Research Article: Comparative Genomics of Plant Fungal Pathogens: The Ustilago-Sporisorium Paradigm

Date Published: July 3, 2014

Publisher: Public Library of Science

Author(s): Theresa Wollenberg, Jan Schirawski, William E. Goldman.

http://doi.org/10.1371/journal.ppat.1004218

Abstract

Partial Text

The closely related smut fungi Ustilago maydis, U. hordei, and Sporisorium reilianum f. sp. zeae are facultatively biotrophic basidiomycetes that occur ubiquitously. Teliospores germinate to produce sporidia of different mating type that grow saprophytically and multiply mitotically by budding [1]. For mass proliferation and sexual genetic exchange, successful colonization of economically important crop plants like maize, barley, and oats is a prerequisite. Mating of compatible haploid yeast cells leads to the formation of dikaryotic filaments that are infection competent. These filaments enter their hosts by penetration of the leaf surface [2]. Once inside the plant, filaments multiply in the affected tissue and induce spore formation in tumors near the penetration site (U. maydis) [3] or spread through the entire plant and form spores in inflorescences (S. reilianum and U. hordei) [4], [5]. Although presence of the fungus is clearly detected [6], defense reactions of native host plants are very limited, allowing fungal spread initially without major plant tissue damage. In fact, a living host plant is required to provide nutrients for massive fungal proliferation and successful spore formation.

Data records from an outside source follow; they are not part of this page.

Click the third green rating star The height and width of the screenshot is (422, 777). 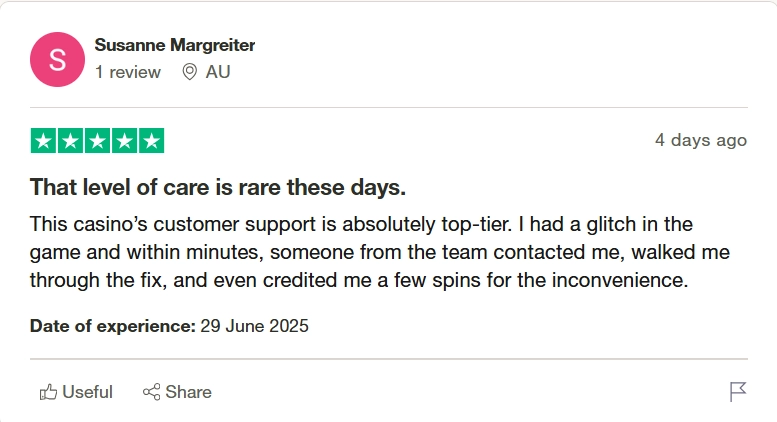click(97, 141)
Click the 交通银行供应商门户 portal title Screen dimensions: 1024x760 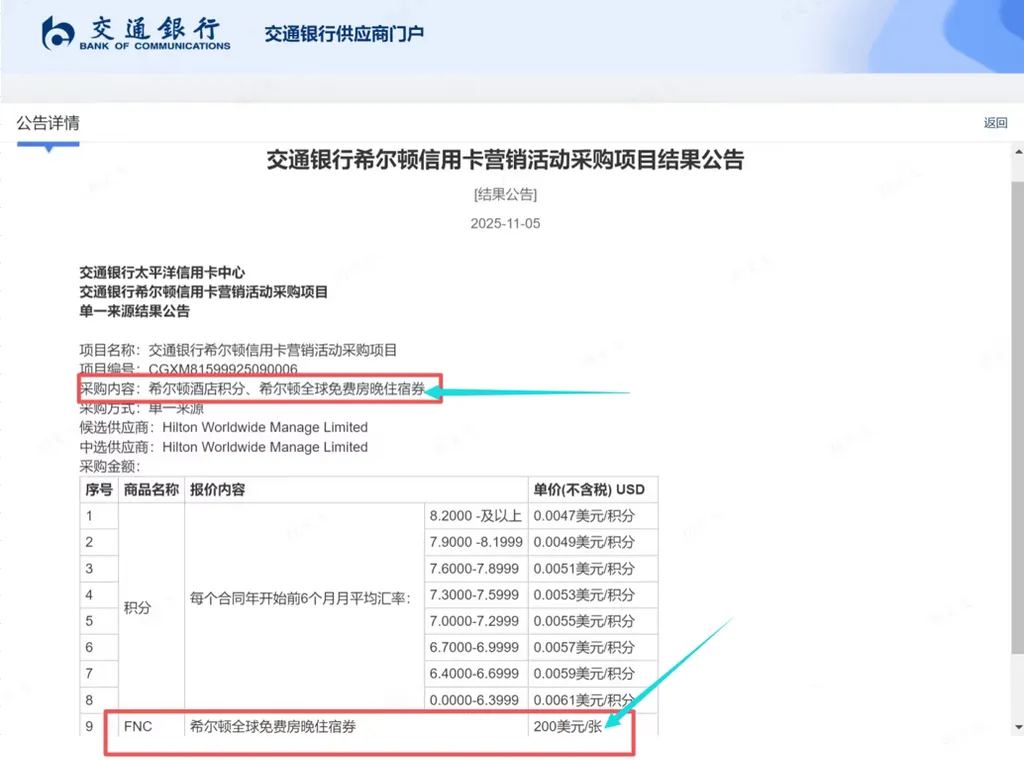click(x=344, y=34)
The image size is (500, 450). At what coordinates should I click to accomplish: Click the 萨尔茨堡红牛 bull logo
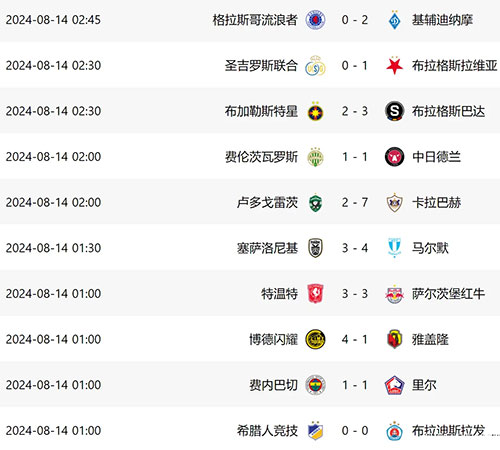point(394,294)
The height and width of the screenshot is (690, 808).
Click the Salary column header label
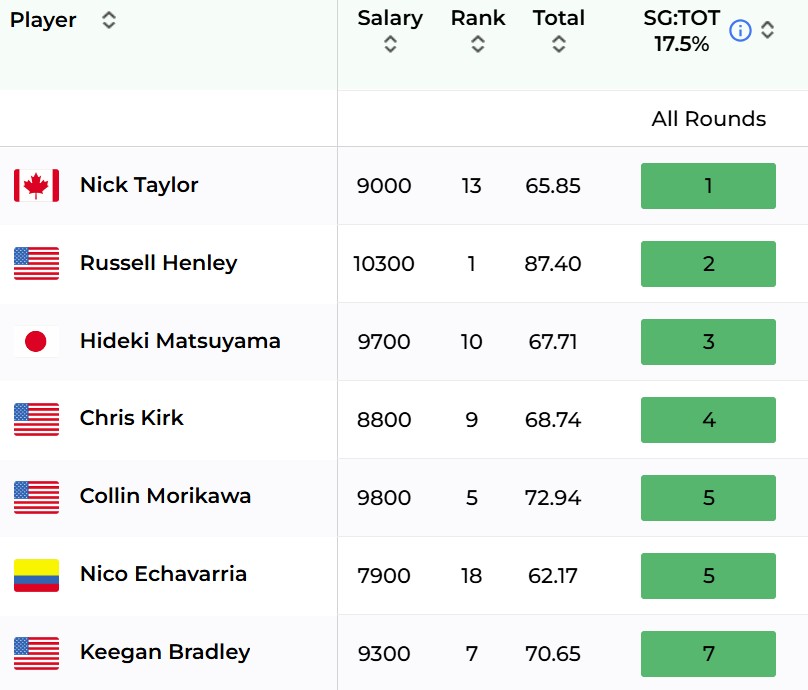[390, 18]

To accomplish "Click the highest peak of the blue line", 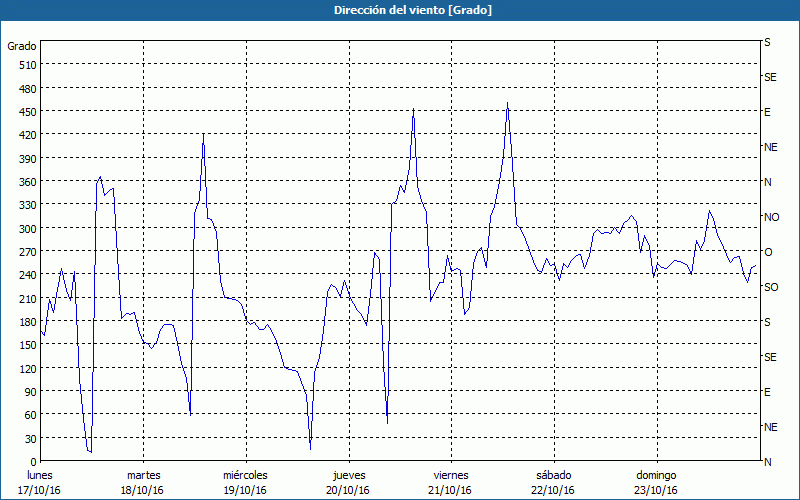I will (508, 103).
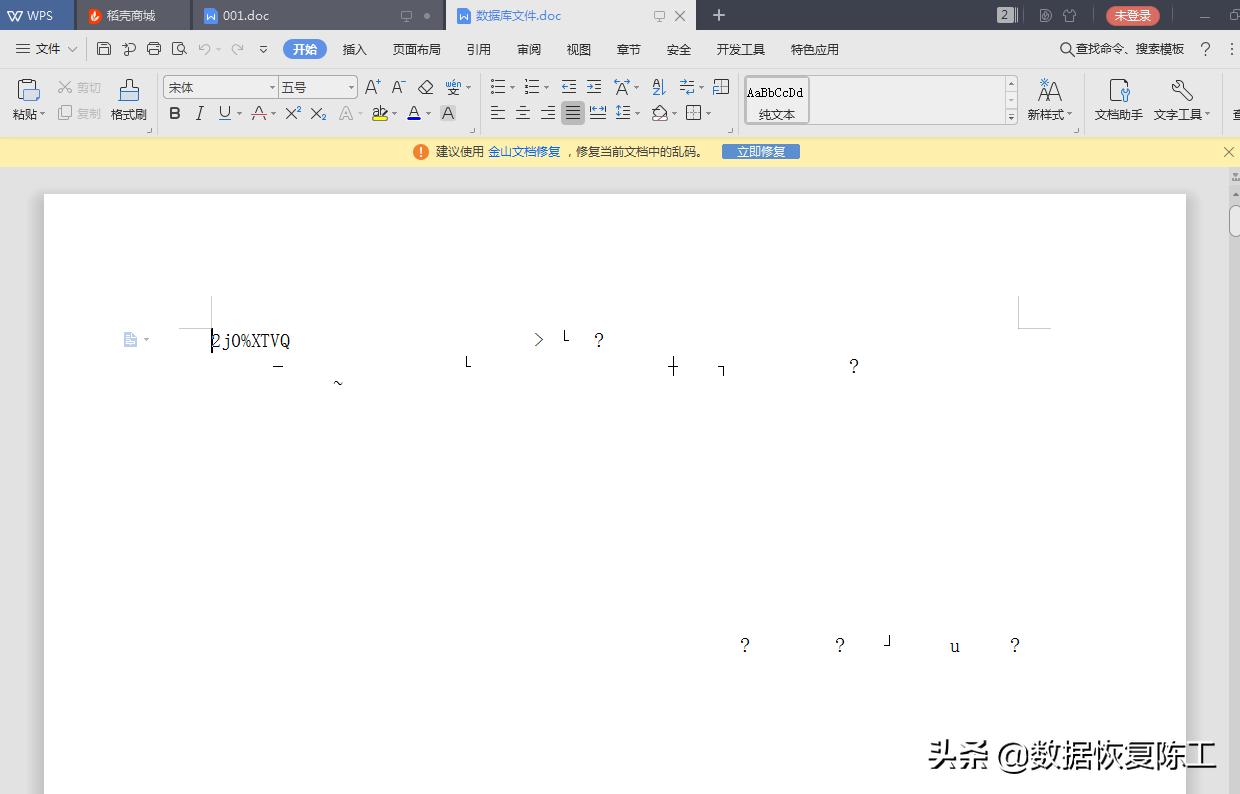Select the 格式刷 (Format Painter) tool
1240x794 pixels.
click(128, 100)
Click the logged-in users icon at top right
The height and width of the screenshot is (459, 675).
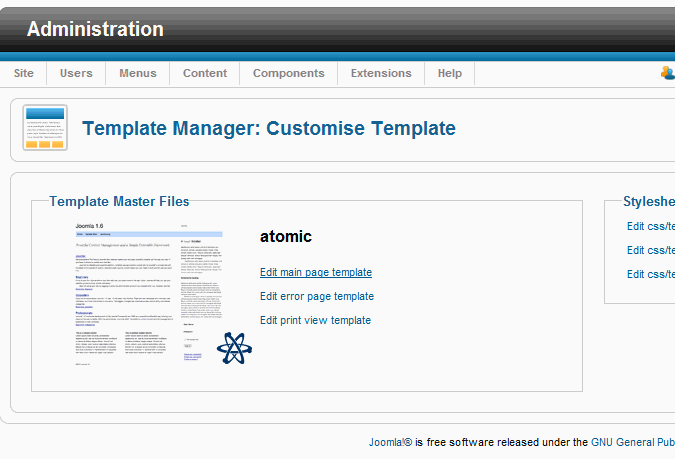pyautogui.click(x=667, y=73)
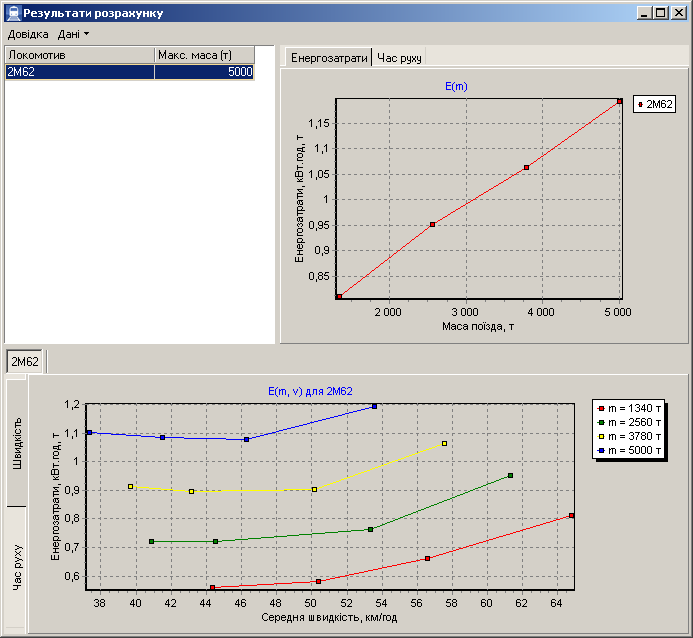Click the green m = 2560 т legend entry
693x638 pixels.
pos(630,422)
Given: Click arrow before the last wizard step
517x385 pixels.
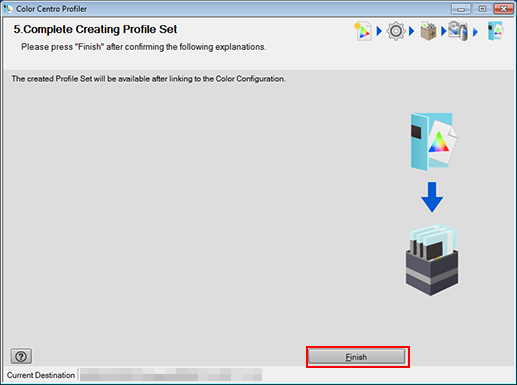Looking at the screenshot, I should coord(475,32).
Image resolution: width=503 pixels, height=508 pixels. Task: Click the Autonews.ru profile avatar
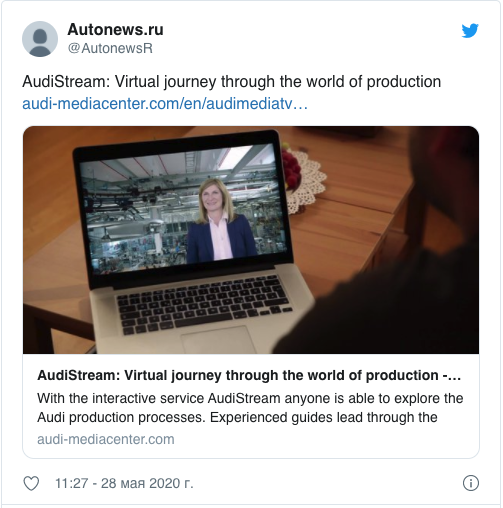[40, 39]
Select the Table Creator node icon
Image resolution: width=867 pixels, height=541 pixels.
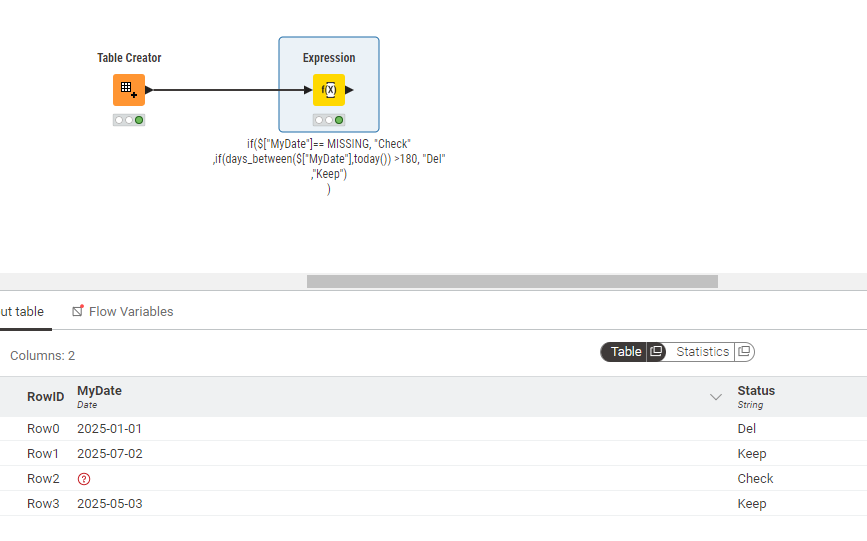[128, 90]
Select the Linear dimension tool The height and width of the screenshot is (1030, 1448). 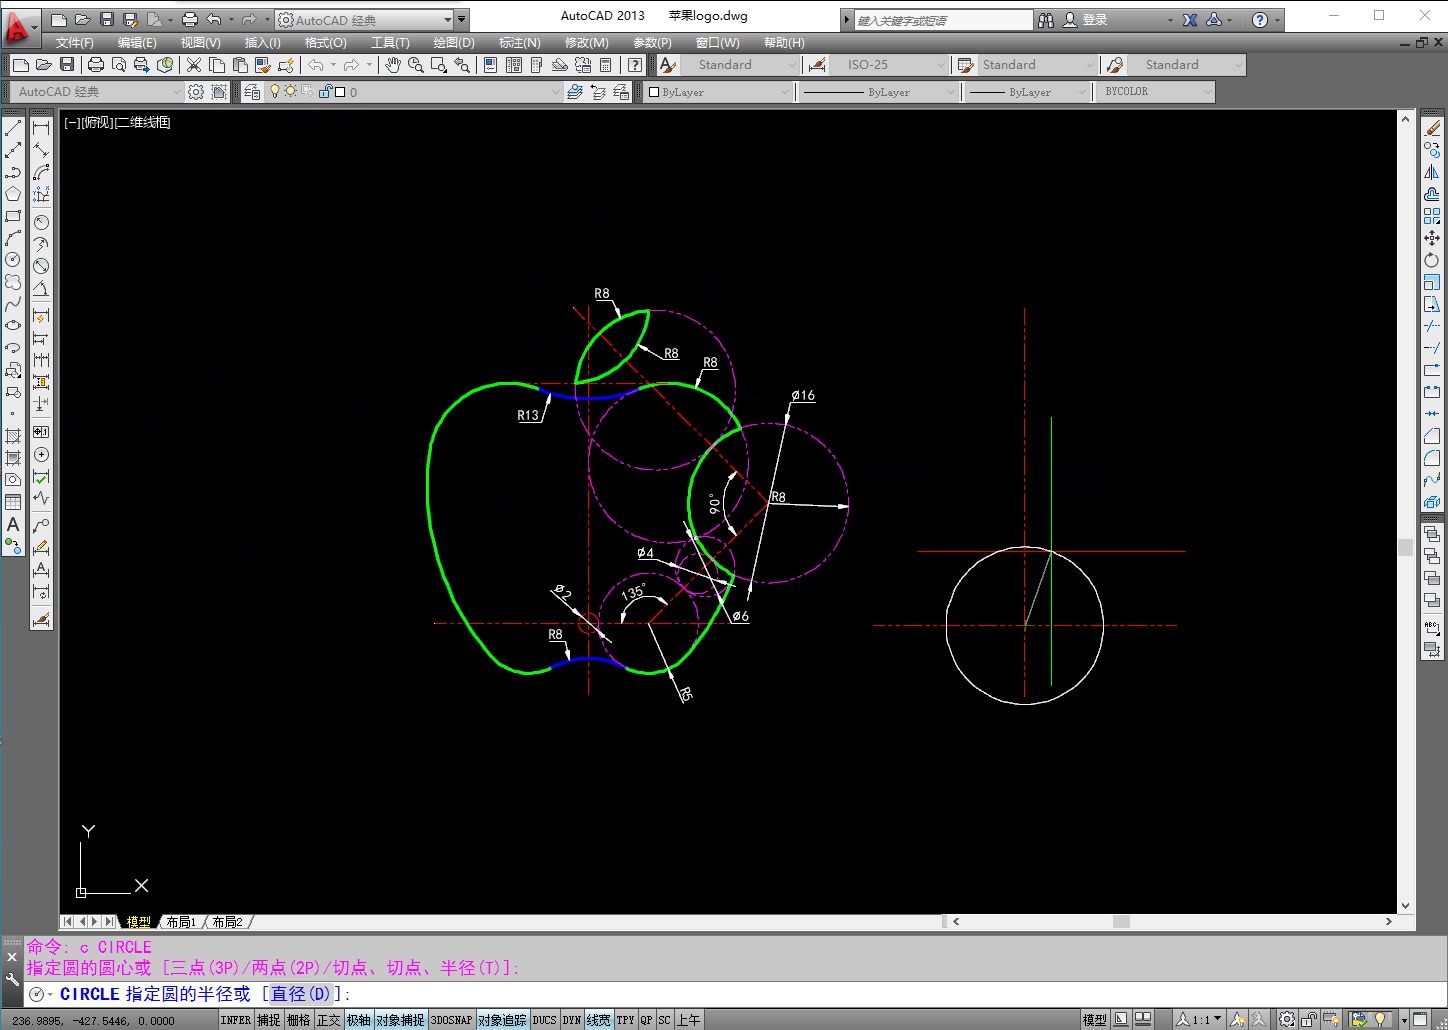[x=41, y=128]
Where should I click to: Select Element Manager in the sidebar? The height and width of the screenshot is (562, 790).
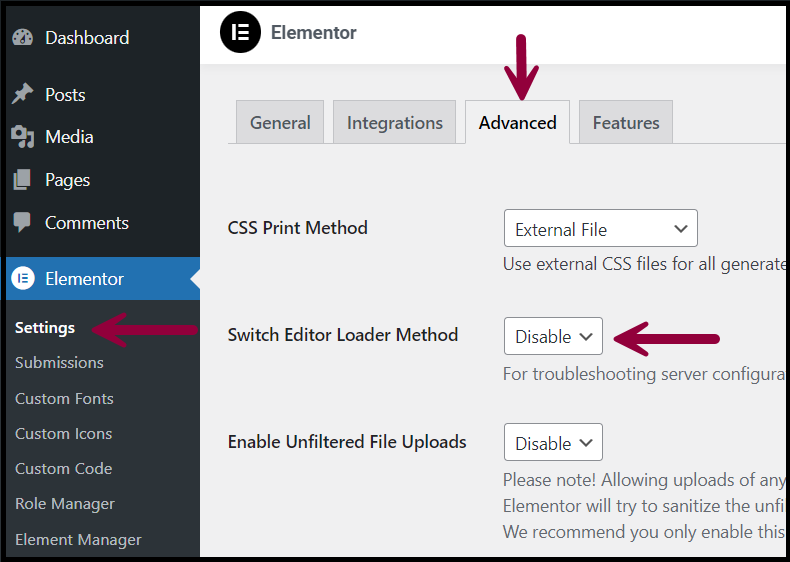[x=78, y=539]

Smut fungi have intrigued scientists for more than a century for many different reasons, among which are their host specificity, mating behavior, and ability to cause plant disease [7]. Before the molecular era, smut fungi were typically classified by identification of the plant on which symptoms were found, since smuts have a limited host range and many form spores only on a single plant species [8].

Because of its virulence in maize and its molecular accessibility, U. maydis was the first smut fungus to be sequenced [3]. After sequencing by two private companies, it was also sequenced by the public sector using classical Sanger sequencing. Genome sequences of S. reilianum f. sp. zeae and U. hordei were assembled from Roche/454 sequencing reads, and S. reilianum was one of the first eukaryotes to be de novo sequenced using this technology [4]. In contrast to the S. reilianum genome, which could be well assembled from the sequencing reads, assembly of the U. hordei genome was only possible after data integration of a whole genome shotgun and a 10 kb paired-end, as well as an end-sequenced bacterial artificial chromosome (BAC) clone library [5].

U. maydis and S. reilianum f. sp. zeae are both able to form spores on the same host plant, maize, but cause different symptoms (Figure 1A, left panels). Likely, fungal proteins involved in determining symptom specificity during fungal growth in planta are proteins in need of constant change to escape recognition by the plant. Therefore, these proteins are expected to show weak conservation of encoded amino-acid sequences and might thus be recognized by genome comparison. Comparison of the U. maydis and S. reilianum genomes revealed a very high similarity: about 95% of all genes occur in both organisms, and most of them are located at syntenic positions [4]. This allowed a gene-by-gene comparative analysis, which revealed 43 genomic regions containing at least three consecutive genes with predicted protein sequence identities well below average. Some of these divergence regions corresponded to the gene clusters encoding secreted proteins [4] previously identified in the genome of U. maydis[3]. Notably, all U. maydis clusters whose virulence effect was proven were reidentified as divergence regions, while three of the U. maydis clusters whose deletion did not affect virulence were not. Six newly found divergence regions were deleted in U. maydis, and four of them affected virulence [4]. These results confirmed that virulence factors can be efficiently identified using a comparison approach of related pathogens.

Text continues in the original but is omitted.